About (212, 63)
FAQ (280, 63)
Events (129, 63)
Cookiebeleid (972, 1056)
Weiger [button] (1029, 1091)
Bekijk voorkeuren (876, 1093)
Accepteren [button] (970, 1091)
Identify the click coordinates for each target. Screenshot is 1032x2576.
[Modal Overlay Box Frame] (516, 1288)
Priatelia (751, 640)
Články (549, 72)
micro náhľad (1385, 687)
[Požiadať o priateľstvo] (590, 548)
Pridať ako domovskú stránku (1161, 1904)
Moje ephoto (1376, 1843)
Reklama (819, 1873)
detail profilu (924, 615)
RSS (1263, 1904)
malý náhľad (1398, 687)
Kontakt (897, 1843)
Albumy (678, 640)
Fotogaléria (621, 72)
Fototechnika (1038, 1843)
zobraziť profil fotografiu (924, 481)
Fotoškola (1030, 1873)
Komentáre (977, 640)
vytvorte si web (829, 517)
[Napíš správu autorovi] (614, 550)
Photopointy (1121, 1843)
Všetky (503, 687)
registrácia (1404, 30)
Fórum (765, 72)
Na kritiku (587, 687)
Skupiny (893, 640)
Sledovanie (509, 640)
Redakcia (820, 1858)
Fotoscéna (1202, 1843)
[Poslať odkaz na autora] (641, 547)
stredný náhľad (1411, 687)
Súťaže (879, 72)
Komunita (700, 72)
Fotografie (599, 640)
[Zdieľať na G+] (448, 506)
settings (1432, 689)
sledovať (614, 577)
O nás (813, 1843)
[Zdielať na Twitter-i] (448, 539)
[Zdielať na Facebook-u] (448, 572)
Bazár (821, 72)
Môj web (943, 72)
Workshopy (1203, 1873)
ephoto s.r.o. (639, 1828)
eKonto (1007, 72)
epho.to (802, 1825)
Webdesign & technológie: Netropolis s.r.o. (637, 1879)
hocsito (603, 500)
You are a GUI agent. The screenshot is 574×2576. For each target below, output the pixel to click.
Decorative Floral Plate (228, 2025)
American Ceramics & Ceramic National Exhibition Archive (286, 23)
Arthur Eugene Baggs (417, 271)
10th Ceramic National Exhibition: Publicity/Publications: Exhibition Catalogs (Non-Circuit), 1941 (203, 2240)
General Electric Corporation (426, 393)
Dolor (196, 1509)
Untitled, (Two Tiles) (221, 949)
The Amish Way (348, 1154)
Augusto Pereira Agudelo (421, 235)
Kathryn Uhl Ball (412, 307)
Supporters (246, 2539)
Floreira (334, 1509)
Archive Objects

-- -- --

# Exercise requirements:
Please find every line in the records that contains the word "each", and copy it out.

# Solution to this task:
Identify the click coordinates for each target. Screenshot is 1032x2576.
You are a GUI agent. The screenshot is 574×2576. For each target below, output the pixel to click.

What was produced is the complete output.